■ **Requirement**:
Go to the line containing "macaco (53, 1329)" in the records below and print it and every following line exactly, on through the line containing "Privacy e Cookie Policy (32, 2480)", then stop.

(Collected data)
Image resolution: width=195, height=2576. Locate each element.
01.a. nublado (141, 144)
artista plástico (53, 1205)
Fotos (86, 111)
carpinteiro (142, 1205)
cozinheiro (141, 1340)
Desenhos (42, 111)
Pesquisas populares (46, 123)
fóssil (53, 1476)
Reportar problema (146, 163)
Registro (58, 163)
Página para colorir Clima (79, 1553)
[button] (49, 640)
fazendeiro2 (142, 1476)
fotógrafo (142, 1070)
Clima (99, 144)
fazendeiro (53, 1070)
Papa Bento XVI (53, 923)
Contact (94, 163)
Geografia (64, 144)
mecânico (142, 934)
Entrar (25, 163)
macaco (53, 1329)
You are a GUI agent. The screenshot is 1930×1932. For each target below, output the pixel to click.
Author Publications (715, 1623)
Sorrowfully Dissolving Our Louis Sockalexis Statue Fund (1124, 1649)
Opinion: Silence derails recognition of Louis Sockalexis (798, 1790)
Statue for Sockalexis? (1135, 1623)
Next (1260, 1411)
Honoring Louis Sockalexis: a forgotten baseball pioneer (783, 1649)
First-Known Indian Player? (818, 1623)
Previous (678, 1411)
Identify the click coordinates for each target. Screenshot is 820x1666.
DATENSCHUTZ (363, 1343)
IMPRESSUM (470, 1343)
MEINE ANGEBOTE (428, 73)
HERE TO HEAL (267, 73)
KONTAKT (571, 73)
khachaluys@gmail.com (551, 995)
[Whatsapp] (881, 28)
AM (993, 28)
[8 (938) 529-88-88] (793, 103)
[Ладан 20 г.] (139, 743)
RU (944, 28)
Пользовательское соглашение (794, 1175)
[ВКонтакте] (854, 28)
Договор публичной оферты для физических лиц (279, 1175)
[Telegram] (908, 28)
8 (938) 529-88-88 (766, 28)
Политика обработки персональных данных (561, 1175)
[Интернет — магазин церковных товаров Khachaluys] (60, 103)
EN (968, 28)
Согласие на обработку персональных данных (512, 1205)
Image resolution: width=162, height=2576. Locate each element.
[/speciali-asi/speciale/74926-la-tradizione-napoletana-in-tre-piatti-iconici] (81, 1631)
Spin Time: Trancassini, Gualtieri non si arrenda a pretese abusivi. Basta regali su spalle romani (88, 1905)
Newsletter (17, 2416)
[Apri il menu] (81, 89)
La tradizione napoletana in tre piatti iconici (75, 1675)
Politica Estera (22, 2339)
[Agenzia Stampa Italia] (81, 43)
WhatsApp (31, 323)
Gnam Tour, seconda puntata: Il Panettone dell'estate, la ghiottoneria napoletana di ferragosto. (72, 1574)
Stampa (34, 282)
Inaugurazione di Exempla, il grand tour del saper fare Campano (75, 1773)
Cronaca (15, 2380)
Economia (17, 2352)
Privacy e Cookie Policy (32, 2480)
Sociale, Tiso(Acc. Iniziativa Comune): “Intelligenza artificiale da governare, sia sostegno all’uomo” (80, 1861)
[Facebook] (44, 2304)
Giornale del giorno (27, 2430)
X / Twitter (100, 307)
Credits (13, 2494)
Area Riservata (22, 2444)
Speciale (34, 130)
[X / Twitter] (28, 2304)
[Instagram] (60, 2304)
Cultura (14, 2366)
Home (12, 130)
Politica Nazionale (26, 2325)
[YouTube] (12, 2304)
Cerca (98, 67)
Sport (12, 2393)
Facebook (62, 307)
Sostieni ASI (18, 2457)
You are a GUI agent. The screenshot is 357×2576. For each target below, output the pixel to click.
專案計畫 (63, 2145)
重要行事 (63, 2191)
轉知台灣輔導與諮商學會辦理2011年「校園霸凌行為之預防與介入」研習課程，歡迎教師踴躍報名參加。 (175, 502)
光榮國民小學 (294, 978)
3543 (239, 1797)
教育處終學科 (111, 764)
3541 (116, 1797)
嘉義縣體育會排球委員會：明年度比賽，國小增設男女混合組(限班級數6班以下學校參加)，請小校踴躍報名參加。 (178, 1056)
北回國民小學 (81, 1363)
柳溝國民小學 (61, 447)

■ **Output for this task**:
macaco (53, 1329)
You are a GUI agent. The screenshot is 1930×1932. For each target below, output the pixel to click.
Author Publications (715, 1623)
Sorrowfully Dissolving Our Louis Sockalexis Statue Fund (1124, 1649)
Opinion: Silence derails recognition of Louis Sockalexis (798, 1790)
Statue for Sockalexis? (1135, 1623)
Next (1260, 1411)
Honoring Louis Sockalexis: a forgotten baseball pioneer (783, 1649)
First-Known Indian Player? (818, 1623)
Previous (678, 1411)
Identify the click coordinates for each target. Screenshot is 820x1666.
DATENSCHUTZ (363, 1343)
IMPRESSUM (470, 1343)
MEINE ANGEBOTE (428, 73)
HERE TO HEAL (267, 73)
KONTAKT (571, 73)
khachaluys@gmail.com (551, 995)
[Whatsapp] (881, 28)
AM (993, 28)
[8 (938) 529-88-88] (793, 103)
[Ладан 20 г.] (139, 743)
RU (944, 28)
Пользовательское соглашение (794, 1175)
[ВКонтакте] (854, 28)
Договор публичной оферты для физических лиц (279, 1175)
[Telegram] (908, 28)
8 (938) 529-88-88 (766, 28)
Политика обработки персональных данных (561, 1175)
[Интернет — магазин церковных товаров Khachaluys] (60, 103)
EN (968, 28)
Согласие на обработку персональных данных (512, 1205)
Image resolution: width=162, height=2576. Locate each element.
[/speciali-asi/speciale/74926-la-tradizione-napoletana-in-tre-piatti-iconici] (81, 1631)
Spin Time: Trancassini, Gualtieri non si arrenda a pretese abusivi. Basta regali su spalle romani (88, 1905)
Newsletter (17, 2416)
[Apri il menu] (81, 89)
La tradizione napoletana in tre piatti iconici (75, 1675)
Politica Estera (22, 2339)
[Agenzia Stampa Italia] (81, 43)
WhatsApp (31, 323)
Gnam Tour, seconda puntata: Il Panettone dell'estate, la ghiottoneria napoletana di ferragosto. (72, 1574)
Stampa (34, 282)
Inaugurazione di Exempla, il grand tour del saper fare Campano (75, 1773)
Cronaca (15, 2380)
Economia (17, 2352)
Privacy e Cookie Policy (32, 2480)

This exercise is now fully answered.